Work to do — Render the data below as a JSON list of strings, one string per line, and omit the blank lines.

** Start Records to process **

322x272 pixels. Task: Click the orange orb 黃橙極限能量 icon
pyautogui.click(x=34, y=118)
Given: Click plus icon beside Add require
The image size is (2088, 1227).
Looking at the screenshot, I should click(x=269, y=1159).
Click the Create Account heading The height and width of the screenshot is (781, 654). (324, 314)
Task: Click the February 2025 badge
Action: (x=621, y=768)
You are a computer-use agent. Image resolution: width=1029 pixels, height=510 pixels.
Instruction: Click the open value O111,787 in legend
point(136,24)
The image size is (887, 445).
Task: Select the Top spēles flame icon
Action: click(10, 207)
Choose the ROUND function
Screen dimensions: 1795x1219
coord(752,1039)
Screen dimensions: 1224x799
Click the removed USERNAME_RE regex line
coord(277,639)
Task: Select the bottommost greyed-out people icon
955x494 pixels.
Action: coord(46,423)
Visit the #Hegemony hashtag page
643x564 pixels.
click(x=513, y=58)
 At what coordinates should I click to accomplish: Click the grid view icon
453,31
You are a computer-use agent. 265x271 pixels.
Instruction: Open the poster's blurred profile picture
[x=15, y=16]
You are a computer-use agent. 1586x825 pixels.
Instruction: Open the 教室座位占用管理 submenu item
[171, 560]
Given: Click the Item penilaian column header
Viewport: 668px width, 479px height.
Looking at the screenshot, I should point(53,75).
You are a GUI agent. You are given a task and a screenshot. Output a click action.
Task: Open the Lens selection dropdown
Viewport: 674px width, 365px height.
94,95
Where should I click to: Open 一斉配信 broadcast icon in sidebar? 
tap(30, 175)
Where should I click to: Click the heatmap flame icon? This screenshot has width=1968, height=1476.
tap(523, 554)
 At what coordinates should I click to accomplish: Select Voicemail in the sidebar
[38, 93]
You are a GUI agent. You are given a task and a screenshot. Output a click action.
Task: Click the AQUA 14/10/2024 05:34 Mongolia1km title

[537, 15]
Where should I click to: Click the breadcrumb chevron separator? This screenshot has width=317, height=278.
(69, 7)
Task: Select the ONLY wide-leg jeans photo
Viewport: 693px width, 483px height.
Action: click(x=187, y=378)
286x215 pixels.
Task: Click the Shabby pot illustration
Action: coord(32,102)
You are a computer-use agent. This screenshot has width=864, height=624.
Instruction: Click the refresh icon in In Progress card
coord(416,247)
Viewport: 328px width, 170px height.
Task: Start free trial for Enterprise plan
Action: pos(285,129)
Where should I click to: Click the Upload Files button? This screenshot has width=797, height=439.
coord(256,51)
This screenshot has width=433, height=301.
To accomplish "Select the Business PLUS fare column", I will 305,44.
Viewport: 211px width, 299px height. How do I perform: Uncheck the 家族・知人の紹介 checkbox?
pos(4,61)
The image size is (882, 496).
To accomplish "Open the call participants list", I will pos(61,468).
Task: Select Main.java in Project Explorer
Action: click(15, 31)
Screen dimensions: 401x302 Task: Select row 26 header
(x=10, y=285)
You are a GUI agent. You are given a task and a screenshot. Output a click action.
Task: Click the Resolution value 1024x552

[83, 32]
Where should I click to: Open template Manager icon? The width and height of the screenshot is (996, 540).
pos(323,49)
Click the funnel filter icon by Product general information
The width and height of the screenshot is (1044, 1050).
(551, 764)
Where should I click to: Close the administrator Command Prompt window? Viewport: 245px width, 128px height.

** End Records to process **

Solution —
[
  "322x272 pixels. Task: Click the orange orb 黃橙極限能量 icon",
  "pyautogui.click(x=34, y=118)",
  "Given: Click plus icon beside Add require",
  "The image size is (2088, 1227).",
  "Looking at the screenshot, I should click(x=269, y=1159).",
  "Click the Create Account heading The height and width of the screenshot is (781, 654). (324, 314)",
  "Task: Click the February 2025 badge",
  "Action: (x=621, y=768)",
  "You are a computer-use agent. Image resolution: width=1029 pixels, height=510 pixels.",
  "Instruction: Click the open value O111,787 in legend",
  "point(136,24)",
  "The image size is (887, 445).",
  "Task: Select the Top spēles flame icon",
  "Action: click(10, 207)",
  "Choose the ROUND function",
  "Screen dimensions: 1795x1219",
  "coord(752,1039)",
  "Screen dimensions: 1224x799",
  "Click the removed USERNAME_RE regex line",
  "coord(277,639)",
  "Task: Select the bottommost greyed-out people icon",
  "955x494 pixels.",
  "Action: coord(46,423)",
  "Visit the #Hegemony hashtag page",
  "643x564 pixels.",
  "click(x=513, y=58)",
  " At what coordinates should I click to accomplish: Click the grid view icon",
  "453,31",
  "You are a computer-use agent. 265x271 pixels.",
  "Instruction: Open the poster's blurred profile picture",
  "[x=15, y=16]",
  "You are a computer-use agent. 1586x825 pixels.",
  "Instruction: Open the 教室座位占用管理 submenu item",
  "[171, 560]",
  "Given: Click the Item penilaian column header",
  "Viewport: 668px width, 479px height.",
  "Looking at the screenshot, I should point(53,75).",
  "You are a GUI agent. You are given a task and a screenshot. Output a click action.",
  "Task: Open the Lens selection dropdown",
  "Viewport: 674px width, 365px height.",
  "94,95",
  "Where should I click to: Open 一斉配信 broadcast icon in sidebar? ",
  "tap(30, 175)",
  "Where should I click to: Click the heatmap flame icon? This screenshot has width=1968, height=1476.",
  "tap(523, 554)",
  " At what coordinates should I click to accomplish: Select Voicemail in the sidebar",
  "[38, 93]",
  "You are a GUI agent. You are given a task and a screenshot. Output a click action.",
  "Task: Click the AQUA 14/10/2024 05:34 Mongolia1km title",
  "[537, 15]",
  "Where should I click to: Click the breadcrumb chevron separator? This screenshot has width=317, height=278.",
  "(69, 7)",
  "Task: Select the ONLY wide-leg jeans photo",
  "Viewport: 693px width, 483px height.",
  "Action: click(x=187, y=378)",
  "286x215 pixels.",
  "Task: Click the Shabby pot illustration",
  "Action: coord(32,102)",
  "You are a computer-use agent. This screenshot has width=864, height=624.",
  "Instruction: Click the refresh icon in In Progress card",
  "coord(416,247)",
  "Viewport: 328px width, 170px height.",
  "Task: Start free trial for Enterprise plan",
  "Action: pos(285,129)",
  "Where should I click to: Click the Upload Files button? This screenshot has width=797, height=439.",
  "coord(256,51)",
  "This screenshot has width=433, height=301.",
  "To accomplish \"Select the Business PLUS fare column\", I will 305,44.",
  "Viewport: 211px width, 299px height. How do I perform: Uncheck the 家族・知人の紹介 checkbox?",
  "pos(4,61)",
  "The image size is (882, 496).",
  "To accomplish \"Open the call participants list\", I will pos(61,468).",
  "Task: Select Main.java in Project Explorer",
  "Action: click(15, 31)",
  "Screen dimensions: 401x302 Task: Select row 26 header",
  "(x=10, y=285)",
  "You are a GUI agent. You are given a task and a screenshot. Output a click action.",
  "Task: Click the Resolution value 1024x552",
  "[83, 32]",
  "Where should I click to: Open template Manager icon? The width and height of the screenshot is (996, 540).",
  "pos(323,49)",
  "Click the funnel filter icon by Product general information",
  "The width and height of the screenshot is (1044, 1050).",
  "(551, 764)",
  "Where should I click to: Close the administrator Command Prompt window? Viewport: 245px width, 128px height."
]